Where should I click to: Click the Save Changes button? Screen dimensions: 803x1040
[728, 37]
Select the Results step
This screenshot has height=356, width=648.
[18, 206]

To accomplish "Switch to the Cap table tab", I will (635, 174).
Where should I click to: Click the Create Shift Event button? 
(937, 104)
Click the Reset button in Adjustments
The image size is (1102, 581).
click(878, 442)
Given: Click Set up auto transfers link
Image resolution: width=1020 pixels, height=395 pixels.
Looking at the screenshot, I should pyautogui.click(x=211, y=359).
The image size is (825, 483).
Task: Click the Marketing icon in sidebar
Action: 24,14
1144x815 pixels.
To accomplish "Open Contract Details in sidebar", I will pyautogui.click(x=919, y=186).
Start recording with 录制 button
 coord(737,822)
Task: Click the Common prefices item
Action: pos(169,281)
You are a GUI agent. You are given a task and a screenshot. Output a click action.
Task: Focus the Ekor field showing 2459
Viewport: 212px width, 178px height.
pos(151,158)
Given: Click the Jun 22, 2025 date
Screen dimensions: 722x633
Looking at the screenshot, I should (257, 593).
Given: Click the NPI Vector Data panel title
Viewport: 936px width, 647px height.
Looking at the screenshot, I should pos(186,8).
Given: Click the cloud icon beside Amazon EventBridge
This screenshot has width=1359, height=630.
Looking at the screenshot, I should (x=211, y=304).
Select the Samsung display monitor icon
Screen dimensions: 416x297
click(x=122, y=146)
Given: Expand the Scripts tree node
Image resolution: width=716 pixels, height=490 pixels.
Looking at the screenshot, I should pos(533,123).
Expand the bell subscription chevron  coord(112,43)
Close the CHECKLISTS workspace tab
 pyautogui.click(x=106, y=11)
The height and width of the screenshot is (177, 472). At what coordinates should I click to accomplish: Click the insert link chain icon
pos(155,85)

◆ ◆ ◆ ◆ ◆

— Exercise objective —
How many of the listing's lines contain "will"? Respond with a single number and nothing else.

— Solution to this problem —
2